From the FourSquare API (https://foursquare.com/): 
    - Venue categories (to obtain counts of venues (restaraunts, bars, parks) to determine characteristics of area around 311 report)
    - latitude
    - longitude
From the NYC Open Data for 311 reports (https://opendata.cityofnewyork.us/calls):
    - Unique ID
    - date/time of report
    - call source (online / phone call)
    - Location type (where social distancing violation occured)
    - resolution type (investigation ended with no resolution, investigation ended with further investigation needed, report filed)
    - incident zip (zip code for location of potential violation)
    - community board (sub-division of NYC borough where report was made)
    - borough (NYC borough where report was made)
    - latitude  
    - longitude
    
These will be joined on latitude/longitude for analysis
        

## Create a pandas dataframe of latest 311 reports about "Social Distancing" in NYC 

### Load 311 call data from NYC Open Data (311 call data)

In [1]:
import requests
import pandas as pd

#Request all 311 calls for "Social Distancing" complaints
r = requests.get('https://data.cityofnewyork.us/resource/erm2-nwe9.json?descriptor=Social%20Distancing')

j = r.json()
df = pd.DataFrame.from_dict(j)
print("Columns list = ",df.columns," and data shape=",df.shape)

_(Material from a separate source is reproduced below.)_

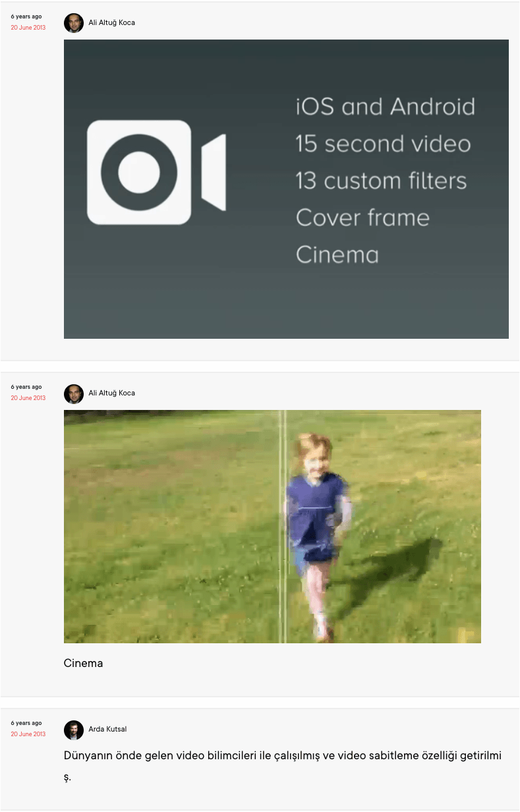Click '6 years ago' on the Cinema post
This screenshot has height=812, width=520.
coord(26,387)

Columns list =  Index(['unique_key', 'created_date', 'closed_date', 'agency', 'agency_name',
       'complaint_type', 'descriptor', 'incident_zip', 'incident_address',
       'street_name', 'cross_street_1', 'cross_street_2',
       'intersection_street_1', 'intersection_street_2', 'city', 'landmark',
       'status', 'resolution_description', 'resolution_action_updated_date',
       'community_board', 'bbl', 'borough', 'x_coordinate_state_plane',
       'y_coordinate_state_plane', 'open_data_channel_type',
       'park_facility_name', 'park_borough', 'latitude', 'longitude',
       'location', 'location_type'],
      dtype='object')  and data shape= (1000, 31)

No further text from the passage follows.